* _The problem_
Copy out the lines from the one containing "The width and height of the screenshot is (1920, 1087)." through the one containing "The width and height of the screenshot is (980, 471).", requests included. Increase every coordinate number in their answers by 54.

━━ Given records

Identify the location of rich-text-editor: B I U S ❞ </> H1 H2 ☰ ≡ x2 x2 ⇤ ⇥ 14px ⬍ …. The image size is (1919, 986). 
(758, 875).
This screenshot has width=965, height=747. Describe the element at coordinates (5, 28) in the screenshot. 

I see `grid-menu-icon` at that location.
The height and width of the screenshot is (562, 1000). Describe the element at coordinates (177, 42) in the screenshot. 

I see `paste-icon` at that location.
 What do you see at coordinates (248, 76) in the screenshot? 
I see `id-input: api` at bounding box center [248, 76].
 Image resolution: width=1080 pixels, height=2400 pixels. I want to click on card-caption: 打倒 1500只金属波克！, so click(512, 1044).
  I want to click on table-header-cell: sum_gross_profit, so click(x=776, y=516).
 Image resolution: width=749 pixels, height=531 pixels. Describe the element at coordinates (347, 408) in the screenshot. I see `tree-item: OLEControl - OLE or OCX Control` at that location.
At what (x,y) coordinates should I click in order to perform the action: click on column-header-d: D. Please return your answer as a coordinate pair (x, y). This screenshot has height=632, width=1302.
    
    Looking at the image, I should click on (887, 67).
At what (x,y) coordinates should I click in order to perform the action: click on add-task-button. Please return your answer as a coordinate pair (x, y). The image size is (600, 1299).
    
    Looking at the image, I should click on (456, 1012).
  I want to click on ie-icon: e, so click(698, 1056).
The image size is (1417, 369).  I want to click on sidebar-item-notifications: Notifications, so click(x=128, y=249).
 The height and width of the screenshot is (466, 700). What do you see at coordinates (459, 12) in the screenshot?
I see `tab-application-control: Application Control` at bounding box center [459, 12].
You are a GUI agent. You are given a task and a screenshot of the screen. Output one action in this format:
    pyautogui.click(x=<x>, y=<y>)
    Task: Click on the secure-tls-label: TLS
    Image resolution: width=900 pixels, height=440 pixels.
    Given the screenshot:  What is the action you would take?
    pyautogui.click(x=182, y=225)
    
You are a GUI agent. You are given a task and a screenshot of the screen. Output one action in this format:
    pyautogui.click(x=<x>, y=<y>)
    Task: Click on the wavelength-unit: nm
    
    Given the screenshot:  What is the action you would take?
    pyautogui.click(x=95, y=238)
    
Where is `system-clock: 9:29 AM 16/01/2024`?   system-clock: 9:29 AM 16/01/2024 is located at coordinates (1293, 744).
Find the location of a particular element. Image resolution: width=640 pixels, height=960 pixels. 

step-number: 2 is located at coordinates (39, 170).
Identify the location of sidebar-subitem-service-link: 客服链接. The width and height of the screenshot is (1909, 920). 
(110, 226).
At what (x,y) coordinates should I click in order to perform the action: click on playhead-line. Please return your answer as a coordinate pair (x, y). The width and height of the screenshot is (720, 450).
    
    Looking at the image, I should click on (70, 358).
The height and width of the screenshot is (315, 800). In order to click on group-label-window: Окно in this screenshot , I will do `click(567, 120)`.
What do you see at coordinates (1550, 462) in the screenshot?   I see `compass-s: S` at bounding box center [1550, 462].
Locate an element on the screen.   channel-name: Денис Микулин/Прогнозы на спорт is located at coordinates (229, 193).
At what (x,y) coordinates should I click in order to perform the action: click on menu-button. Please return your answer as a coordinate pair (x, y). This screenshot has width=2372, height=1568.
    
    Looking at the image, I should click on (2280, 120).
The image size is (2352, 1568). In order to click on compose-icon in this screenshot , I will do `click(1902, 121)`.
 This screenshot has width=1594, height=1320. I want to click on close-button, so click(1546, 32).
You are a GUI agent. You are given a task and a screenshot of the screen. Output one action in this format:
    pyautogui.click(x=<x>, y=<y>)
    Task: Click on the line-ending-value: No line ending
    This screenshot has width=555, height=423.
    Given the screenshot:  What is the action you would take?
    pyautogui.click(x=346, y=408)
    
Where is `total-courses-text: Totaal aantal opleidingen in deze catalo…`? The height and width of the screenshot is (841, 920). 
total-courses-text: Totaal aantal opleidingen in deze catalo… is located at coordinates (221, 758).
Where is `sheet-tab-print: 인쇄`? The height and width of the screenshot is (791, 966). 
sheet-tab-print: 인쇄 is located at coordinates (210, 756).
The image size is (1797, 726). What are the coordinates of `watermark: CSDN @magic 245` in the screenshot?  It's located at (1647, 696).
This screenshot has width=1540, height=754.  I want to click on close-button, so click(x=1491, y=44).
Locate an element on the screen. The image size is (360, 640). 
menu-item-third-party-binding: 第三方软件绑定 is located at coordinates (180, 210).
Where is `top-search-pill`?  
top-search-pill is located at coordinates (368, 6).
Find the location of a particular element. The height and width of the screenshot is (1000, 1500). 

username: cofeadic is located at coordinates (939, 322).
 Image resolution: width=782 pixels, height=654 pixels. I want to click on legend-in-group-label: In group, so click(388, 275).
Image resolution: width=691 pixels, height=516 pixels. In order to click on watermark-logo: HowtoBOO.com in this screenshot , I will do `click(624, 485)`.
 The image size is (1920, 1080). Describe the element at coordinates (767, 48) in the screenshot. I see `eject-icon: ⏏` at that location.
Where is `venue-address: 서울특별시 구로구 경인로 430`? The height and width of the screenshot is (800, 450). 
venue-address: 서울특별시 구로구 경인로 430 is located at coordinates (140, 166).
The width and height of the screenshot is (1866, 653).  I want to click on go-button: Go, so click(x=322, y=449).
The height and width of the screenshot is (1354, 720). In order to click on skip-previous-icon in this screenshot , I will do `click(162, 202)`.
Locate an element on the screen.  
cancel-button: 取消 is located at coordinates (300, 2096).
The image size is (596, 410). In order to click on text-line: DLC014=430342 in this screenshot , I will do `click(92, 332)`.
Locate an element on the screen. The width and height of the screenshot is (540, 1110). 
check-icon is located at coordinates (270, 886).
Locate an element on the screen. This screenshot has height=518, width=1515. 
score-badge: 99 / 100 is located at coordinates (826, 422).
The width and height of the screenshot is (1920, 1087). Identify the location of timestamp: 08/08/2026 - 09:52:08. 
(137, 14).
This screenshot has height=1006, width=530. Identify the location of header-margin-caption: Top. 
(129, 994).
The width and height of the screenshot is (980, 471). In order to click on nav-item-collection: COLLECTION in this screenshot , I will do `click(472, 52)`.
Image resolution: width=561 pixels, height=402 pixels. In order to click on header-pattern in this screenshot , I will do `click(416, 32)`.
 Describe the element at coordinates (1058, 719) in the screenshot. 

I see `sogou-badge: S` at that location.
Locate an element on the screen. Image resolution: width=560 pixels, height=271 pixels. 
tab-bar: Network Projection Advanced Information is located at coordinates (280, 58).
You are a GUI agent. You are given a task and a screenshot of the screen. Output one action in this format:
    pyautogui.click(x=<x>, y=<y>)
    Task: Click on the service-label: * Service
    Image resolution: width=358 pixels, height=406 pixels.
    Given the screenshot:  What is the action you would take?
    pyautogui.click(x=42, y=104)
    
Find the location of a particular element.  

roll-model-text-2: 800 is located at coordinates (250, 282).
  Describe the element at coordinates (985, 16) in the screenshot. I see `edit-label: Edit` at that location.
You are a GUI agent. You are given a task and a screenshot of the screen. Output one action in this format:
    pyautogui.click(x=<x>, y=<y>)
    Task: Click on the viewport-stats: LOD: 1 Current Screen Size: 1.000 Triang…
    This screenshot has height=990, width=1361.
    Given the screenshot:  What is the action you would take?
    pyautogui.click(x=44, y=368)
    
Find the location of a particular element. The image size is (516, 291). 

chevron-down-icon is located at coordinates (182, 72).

━━━━

* _Response to the task_
The width and height of the screenshot is (1920, 1087). Identify the location of timestamp: 08/08/2026 - 09:52:08. 
(191, 68).
This screenshot has height=1006, width=530. Identify the location of header-margin-caption: Top. 
(183, 1048).
The width and height of the screenshot is (980, 471). In order to click on nav-item-collection: COLLECTION in this screenshot , I will do `click(526, 106)`.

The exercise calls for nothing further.